*Page excerpt*

* * * * * * *


  4. I think the explanation for what has happened at FNUC (and elsewhere) has more to do with hanging on to the tribal government models that so lend themselves to corruption, nepotism and power politics, than it has to do with anthropology.
    To suggest that by virtue of genetic ancestry, aboriginal Canadians need time to “evolve” is to be caught up in the same type of soft racism so exploited by the left.
    It’s as ridiculous as telling me that I would be incapable of adapting to life as an IT professional in downtown Manhattan because 3 generations of my ancestors farmed the dryland prairie of the Palliser Triangle, and the fields of Europe before that.

  5. That’s the point. Without private property rights to foster independance they maintain traditional tribal politics. They distribute the spoils of the hunt, in this case government largesse.

  6. I agree with Rebarbarian & Kate in the sense that I think the question is: how do we help a particular group of our fellow citizens, who share an ancient cultural tradition, absorb the global transitions of the last few centuries while preserving their volitional collective identity? Indeed, can we even do it for more recent but still historic cultural traditions?
    I don’t think throwing bad government at the problem is a good idea (not that Rebarbarian suggested that). At some point, cultures evolve to go with history’s flow, or they are trampled standing athwart the tide of history.
    Under these conditions, letting ambulance chasers and corrupt statists run the show is all wrong. We’re supposed to be trying to make things better, not worse.

  7. Kate is right on the money with this. You really have to live here to believe at what’s going on.

* * * * * * *

*Data*
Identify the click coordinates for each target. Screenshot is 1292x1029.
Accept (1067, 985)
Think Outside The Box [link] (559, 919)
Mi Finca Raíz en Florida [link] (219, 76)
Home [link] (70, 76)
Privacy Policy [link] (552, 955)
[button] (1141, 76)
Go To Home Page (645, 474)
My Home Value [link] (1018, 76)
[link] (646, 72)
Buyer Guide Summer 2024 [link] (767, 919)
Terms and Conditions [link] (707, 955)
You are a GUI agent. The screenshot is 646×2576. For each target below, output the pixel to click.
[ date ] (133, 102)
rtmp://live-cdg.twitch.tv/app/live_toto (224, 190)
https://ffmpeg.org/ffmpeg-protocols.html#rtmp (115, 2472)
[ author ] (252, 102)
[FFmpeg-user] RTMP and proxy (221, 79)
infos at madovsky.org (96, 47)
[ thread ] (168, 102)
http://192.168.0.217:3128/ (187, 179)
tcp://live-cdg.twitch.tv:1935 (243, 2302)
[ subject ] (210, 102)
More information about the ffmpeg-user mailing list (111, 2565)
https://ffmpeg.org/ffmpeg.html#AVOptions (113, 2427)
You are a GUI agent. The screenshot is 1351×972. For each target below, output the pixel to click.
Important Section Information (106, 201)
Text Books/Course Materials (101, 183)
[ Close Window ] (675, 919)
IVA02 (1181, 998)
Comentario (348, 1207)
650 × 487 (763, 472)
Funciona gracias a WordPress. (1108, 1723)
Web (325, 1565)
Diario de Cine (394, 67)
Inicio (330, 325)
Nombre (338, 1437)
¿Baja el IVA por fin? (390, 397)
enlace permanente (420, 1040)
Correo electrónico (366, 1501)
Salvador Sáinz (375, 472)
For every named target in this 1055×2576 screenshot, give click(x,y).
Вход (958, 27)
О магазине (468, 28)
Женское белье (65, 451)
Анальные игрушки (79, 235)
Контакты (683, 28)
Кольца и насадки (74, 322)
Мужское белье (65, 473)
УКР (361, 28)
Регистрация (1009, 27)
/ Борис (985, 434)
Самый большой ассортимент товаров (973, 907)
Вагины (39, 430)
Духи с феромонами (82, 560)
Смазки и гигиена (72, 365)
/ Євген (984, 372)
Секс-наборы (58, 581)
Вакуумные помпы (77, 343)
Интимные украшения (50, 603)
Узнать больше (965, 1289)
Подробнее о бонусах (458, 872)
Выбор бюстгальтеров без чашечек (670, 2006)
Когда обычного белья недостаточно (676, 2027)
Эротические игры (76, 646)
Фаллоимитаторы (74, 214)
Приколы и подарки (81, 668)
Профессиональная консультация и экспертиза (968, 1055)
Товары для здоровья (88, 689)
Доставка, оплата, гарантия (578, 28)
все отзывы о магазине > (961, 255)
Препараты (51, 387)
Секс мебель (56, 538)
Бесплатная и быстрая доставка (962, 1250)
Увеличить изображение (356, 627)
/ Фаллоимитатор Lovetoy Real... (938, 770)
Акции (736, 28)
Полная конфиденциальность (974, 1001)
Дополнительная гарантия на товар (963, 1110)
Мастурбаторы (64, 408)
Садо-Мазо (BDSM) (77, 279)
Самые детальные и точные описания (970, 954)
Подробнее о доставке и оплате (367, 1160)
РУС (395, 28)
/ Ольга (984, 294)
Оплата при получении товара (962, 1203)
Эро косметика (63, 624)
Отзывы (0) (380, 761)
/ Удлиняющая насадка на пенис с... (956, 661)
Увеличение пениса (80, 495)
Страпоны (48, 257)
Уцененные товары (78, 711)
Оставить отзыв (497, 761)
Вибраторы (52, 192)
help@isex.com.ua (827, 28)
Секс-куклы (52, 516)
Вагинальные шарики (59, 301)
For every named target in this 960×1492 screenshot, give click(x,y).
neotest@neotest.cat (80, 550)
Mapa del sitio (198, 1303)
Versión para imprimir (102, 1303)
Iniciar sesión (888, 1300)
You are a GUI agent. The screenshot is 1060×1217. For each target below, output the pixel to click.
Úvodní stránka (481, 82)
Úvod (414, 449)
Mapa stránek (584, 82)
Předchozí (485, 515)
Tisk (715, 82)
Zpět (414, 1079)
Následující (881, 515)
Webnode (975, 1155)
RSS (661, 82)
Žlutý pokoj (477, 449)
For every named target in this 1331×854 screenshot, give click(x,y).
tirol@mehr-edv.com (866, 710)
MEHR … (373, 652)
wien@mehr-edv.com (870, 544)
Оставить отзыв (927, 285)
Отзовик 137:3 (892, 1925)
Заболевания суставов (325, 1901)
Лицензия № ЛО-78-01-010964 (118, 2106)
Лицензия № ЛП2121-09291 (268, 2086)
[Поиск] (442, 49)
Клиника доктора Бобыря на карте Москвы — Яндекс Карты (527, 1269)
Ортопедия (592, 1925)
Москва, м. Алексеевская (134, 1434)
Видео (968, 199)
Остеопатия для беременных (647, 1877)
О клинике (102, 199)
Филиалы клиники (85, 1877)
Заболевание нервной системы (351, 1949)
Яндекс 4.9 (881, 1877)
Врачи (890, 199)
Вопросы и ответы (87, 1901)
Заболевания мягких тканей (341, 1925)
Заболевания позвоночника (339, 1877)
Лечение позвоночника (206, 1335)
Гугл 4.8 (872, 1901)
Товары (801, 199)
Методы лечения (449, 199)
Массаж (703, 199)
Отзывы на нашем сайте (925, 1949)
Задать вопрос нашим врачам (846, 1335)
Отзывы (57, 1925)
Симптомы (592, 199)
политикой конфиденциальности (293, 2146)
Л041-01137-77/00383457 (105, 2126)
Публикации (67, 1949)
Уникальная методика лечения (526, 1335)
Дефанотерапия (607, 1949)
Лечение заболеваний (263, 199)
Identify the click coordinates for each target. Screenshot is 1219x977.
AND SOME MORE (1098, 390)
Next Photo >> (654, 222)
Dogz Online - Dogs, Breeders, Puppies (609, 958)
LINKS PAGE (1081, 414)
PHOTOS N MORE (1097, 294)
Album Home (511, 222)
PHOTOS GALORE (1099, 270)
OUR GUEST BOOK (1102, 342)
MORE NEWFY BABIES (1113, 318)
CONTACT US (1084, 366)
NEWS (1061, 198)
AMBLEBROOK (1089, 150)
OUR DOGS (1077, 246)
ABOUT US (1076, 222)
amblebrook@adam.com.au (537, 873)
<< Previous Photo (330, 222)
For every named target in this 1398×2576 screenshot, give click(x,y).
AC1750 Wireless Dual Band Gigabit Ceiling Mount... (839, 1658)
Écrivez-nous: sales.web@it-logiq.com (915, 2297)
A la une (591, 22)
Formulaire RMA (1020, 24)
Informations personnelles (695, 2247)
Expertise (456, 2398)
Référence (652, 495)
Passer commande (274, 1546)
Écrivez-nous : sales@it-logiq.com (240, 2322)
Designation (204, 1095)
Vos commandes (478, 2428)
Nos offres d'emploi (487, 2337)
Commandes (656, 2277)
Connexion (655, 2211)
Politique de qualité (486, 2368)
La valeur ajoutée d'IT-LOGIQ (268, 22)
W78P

* * * * * * *

*Exercises*
1. Decide whether each statement below agrees with the comments above, answering yes or no and quoting the deciding words. (a) One commenter ties what happened at FNUC more to tribal government models than to anthropology. (b) One commenter says Rebarbarian proposed throwing bad government at the problem. (c) One commenter says five generations of their ancestors farmed the dryland prairie.
2. Echo the stretch of the comments from "5. That’s the" through "historic cultural traditions?".

*Outputs for the tasks*
1.
(a) Yes: "has more to do with hanging on to the tribal government models that so lend themselves to corruption, nepotism and power politics, than it has to do with anthropology."
(b) No: "not that Rebarbarian suggested that"
(c) No: "3 generations of my ancestors farmed the dryland prairie of the Palliser Triangle"

2.
5. That’s the point. Without private property rights to foster independance they maintain traditional tribal politics. They distribute the spoils of the hunt, in this case government largesse.

  6. I agree with Rebarbarian & Kate in the sense that I think the question is: how do we help a particular group of our fellow citizens, who share an ancient cultural tradition, absorb the global transitions of the last few centuries while preserving their volitional collective identity? Indeed, can we even do it for more recent but still historic cultural traditions?